Assignment 1: Object Classification with TensorFlow!

Visual Learning and Recognition (16-824) Spring 2018
Created By: Rohit Girdhar
TAs: Lerrel Pinto, Senthil Purushwalkam, Nadine Chang and Rohit Girdhar
Please post questions, if any, on the piazza for HW1.
Total points: 100

In this assignment, we will learn to train multi-label image classification models using the TensorFlow (TF) framework. We will classify images from the PASCAL 2007 dataset into the objects present in the image. Your task in this assignment is to fill in the parts of code, as described in this document, perform all experiments, and submit a report with your results and analyses. You are free to use any TensorFlow built-in high-level APIs, such as tf.contrib.slim or tf.contrib.keras, as long as you can follow the code structure we define in the steps of this assignment. Feel free to google how to do certain things if you get stuck, but put proper attribution. It is not acceptable to google "alexnet for PASCAL classification in tensorflow" and copy-paste that code, as that would probably not follow the code structure we define in the assignment.

In all the following tasks, coding and analysis, please write a short summary of what you tried, what worked (or didn't), and what you learned, in the report. Write the code into the files as specified. Submit a zip file (ANDREWID.zip) with all the code files, and a single REPORT.pdf, which should have commands that TAs can run to re-produce your results/visualizations etc. Also mention any collaborators or other sources used for different parts of the assignment.

Software setup

If you are using AWS instance setup using the provided instructions, you should already have most of the requirements installed on your machine. In any case, you would need the following python libraries installed:

TensorFlow (1.3+)
Numpy
Pillow (PIL)
sklearn (v0.19)

Task 0: MNIST 10-digit classification in TensorFlow (5 points)
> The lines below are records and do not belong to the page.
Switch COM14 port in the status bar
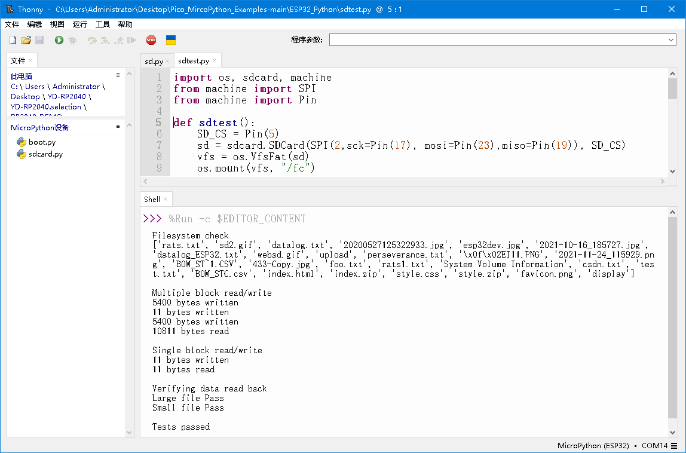Image resolution: width=686 pixels, height=453 pixels. pyautogui.click(x=654, y=445)
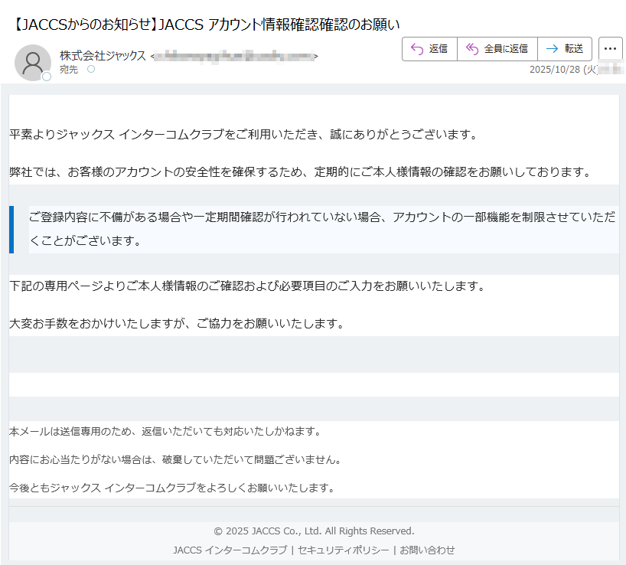Forward this email using the 転送 button
626x565 pixels.
[564, 48]
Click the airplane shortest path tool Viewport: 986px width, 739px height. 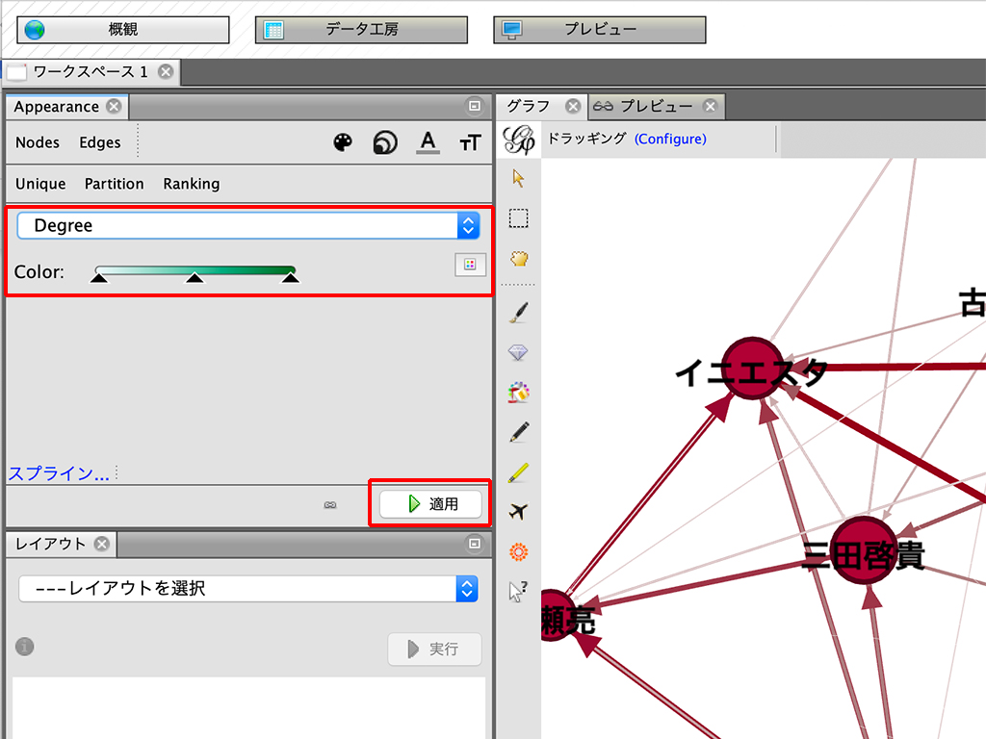(519, 511)
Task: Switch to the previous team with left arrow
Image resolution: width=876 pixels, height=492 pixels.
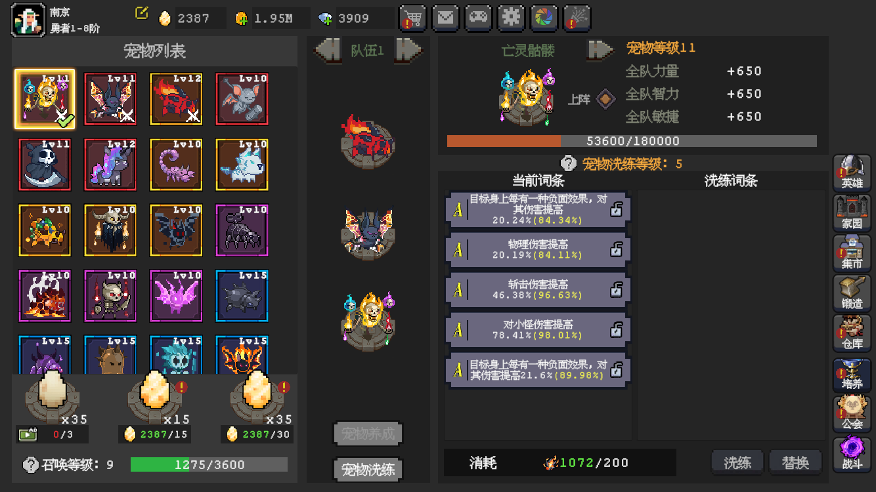Action: coord(328,50)
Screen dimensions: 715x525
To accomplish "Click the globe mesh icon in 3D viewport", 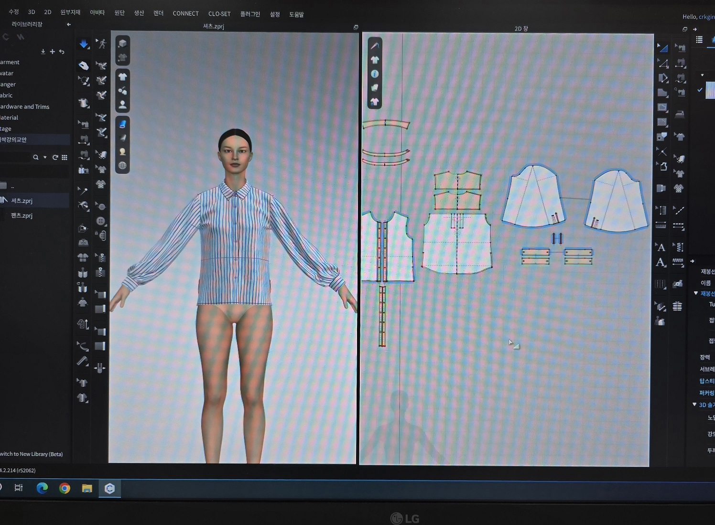I will (x=122, y=166).
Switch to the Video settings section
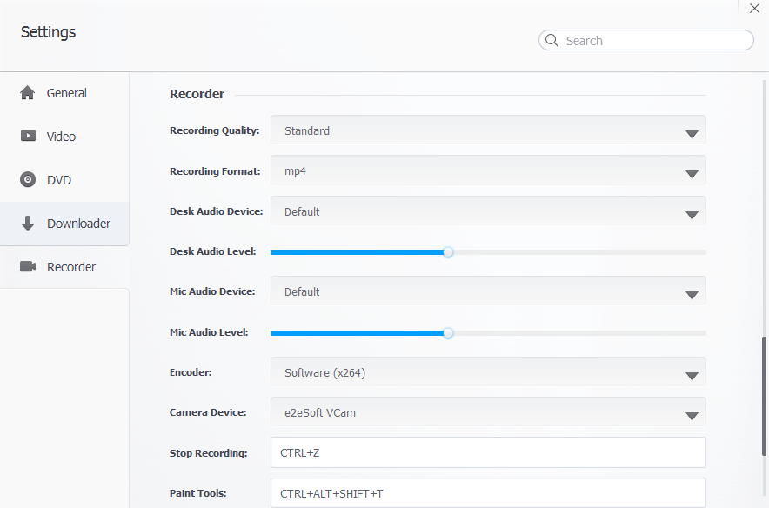 61,137
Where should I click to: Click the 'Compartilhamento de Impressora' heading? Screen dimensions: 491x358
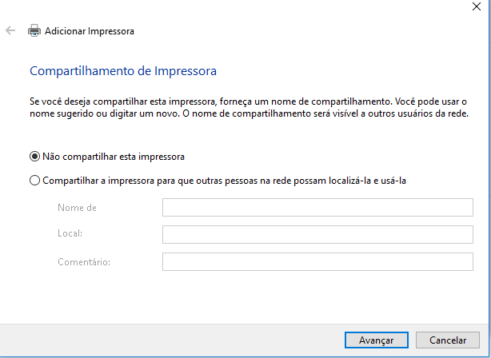point(123,71)
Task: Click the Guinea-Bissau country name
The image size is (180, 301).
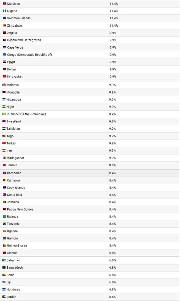Action: [x=17, y=246]
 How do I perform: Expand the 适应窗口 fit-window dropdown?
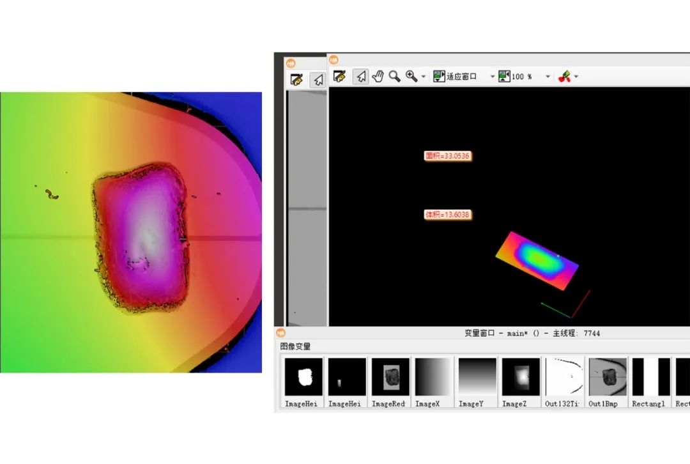point(492,77)
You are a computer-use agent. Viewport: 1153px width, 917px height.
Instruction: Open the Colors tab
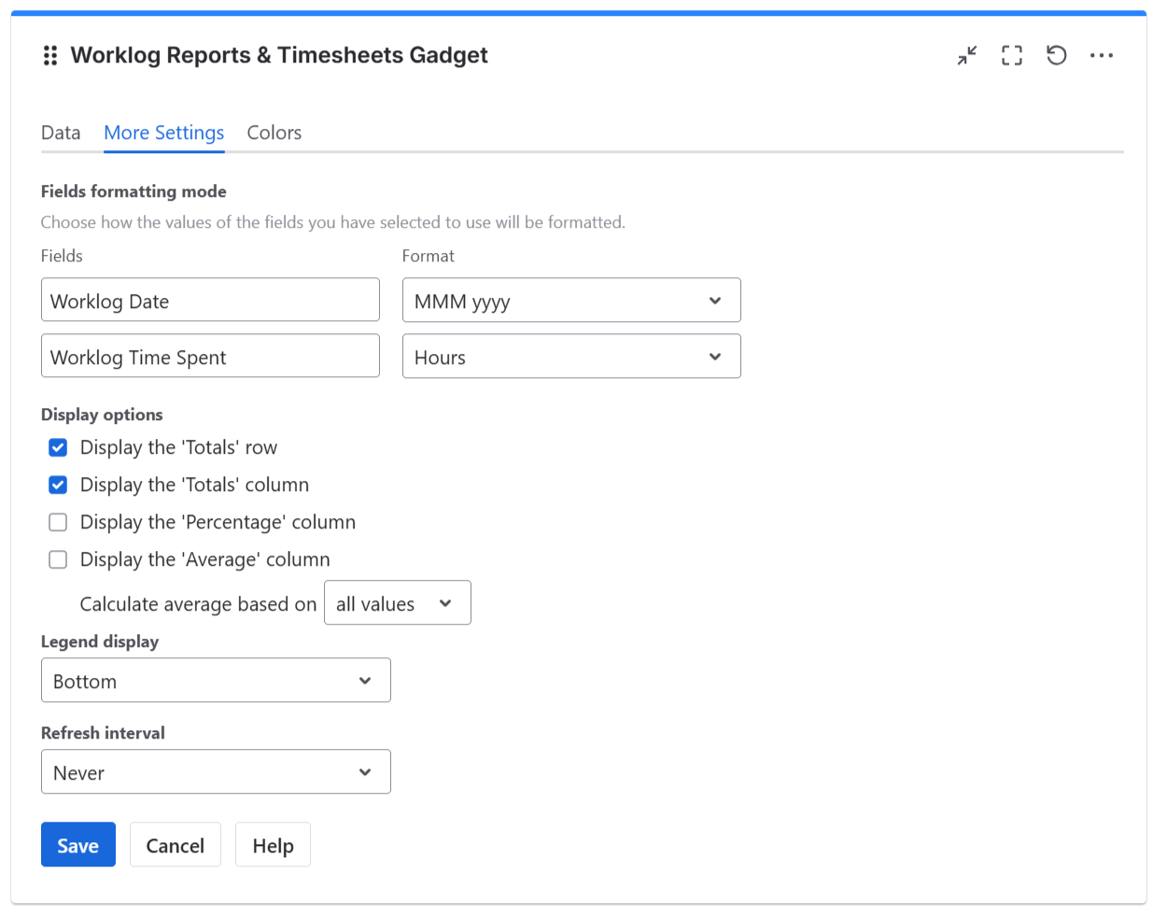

MNIST is a dataset containing handwritten digits from 0-9, formatted as 28x28px monochrome images. It has been popularly used for debugging and experimenting with convolutional neural networks (CNNs). In this task, we will start with understanding the basic workings of TensorFlow utilities provided for building CNNs. We will follow MNIST Layers official tutorial. If you have trouble understanding this tutorial, or want more background, you can look at MNIST and Deep MNIST tutorial. It is also recommended you go through the Estimator tutorial, which is the new TF high-level API.

For simplicity, I already provide the code from the MNIST tutorial in 00_mnist.py. Try running that code using python 00_mnist.py. It will start printing the loss per-iterations. After 20000 iterations, it will run the trained model on test data and print the classification accuracy. Go through the code and make sure you understand the different parts of it.

Q 0.1: What test accuracy does your model get?

Q 0.2: What happens if you train for more iterations (30000)?

Q 0.3: Make the training loss and validation accuracy curve. Show for at least 100 points between 0 to 20000 iterations.

Hint: You will need to run the mnist_classifier.train in a loop; train for a few iterations, run the evaluate to get the current accuracy, and so on.

Yay! We can now read numbers from images :-) This technology, developed by LeCun and collaborators in 1990s became the basis of automated check and zip code processing.

Task 1: 2-layer network for PASCAL multi-label classification (20 points)

Numbers are easy. Lets try to recognize some natural images. We start by modifying this code to read images from the PASCAL 2007 dataset. Following steps will guide you through the process.

Data setup

We first need to download the image dataset and annotations. Use the following commands to setup the data, and lets say it is stored at location $DATA_DIR.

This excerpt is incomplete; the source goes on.